Is digital going to go away and if not what can I do about it.

Phil Coggins, 13 July 2012

I am an analogue person trying to pretend to be a digital being! I understand aspects of digital media and I'm quite competent in some aspects of social media etc but I feel I am always trailing behind, and no matter what training I seek,this feeling hasn't left me yet.

In our discussion there was lots of agreement that Digital will never truly replicate the ‘live’ experience but it's impact is inevitable and really we should be examining ways in which we can engage it and with it.
If we can, as artists and theatre makers, we should make the technology available to us so ordinary to our work that it becomes another tool in our theatre making kit.

It is another means of extending the conversation with audiences before, during, and beyond a performance. Sharing thoughts and ideas from start to finish of the creative process.

Lots of unanswered questions about THE SPACE - ACE's digital bank for the arts - is it just making theatre more like film? Is this going to alienate many artists who do not engage on a digital platform? Will it change audience behavior to attend ‘online’ and not in person?

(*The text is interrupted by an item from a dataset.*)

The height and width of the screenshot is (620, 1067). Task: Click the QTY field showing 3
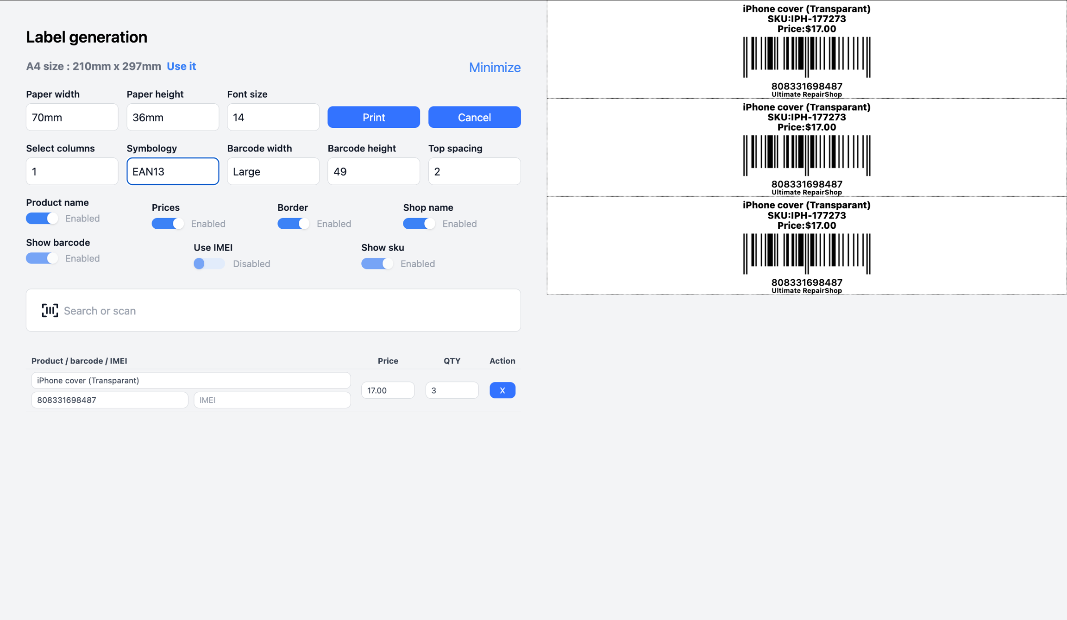(x=452, y=390)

What about TWITTER and BLOGGING? Does documenting processes and productions this way translate to more audiences? It was agreed that it was definitely a powerful tool for marketeers to share information and raise the profile of work - people who followed the process of productions online did have a different experience when they came to view the production than those who didn't. It can allow audiences to respond instantly to work on a public forum, even during productions. Sheffield Theatres are trialing TWEETZONES where audiences can TWEET during a show, from the auditorium - their messages flashing up on a live feed outside the theatre space. Is this a distraction to the production? Does it enhance the event? Is this changing the nature of watching live work and audience interaction? What impact will that have on theatre makers?
As a theatre maker I have to have confidence in trying, learning, and incorporating the technology available.
I have to recognise that it isn't just about selling tickets, it's an open conversation with audiences, artists, interested participants.

Theatre is often left trailing behind other artforms in using technology, can we change if we learn to integrate technology into our process as another tool in the theatre making kit?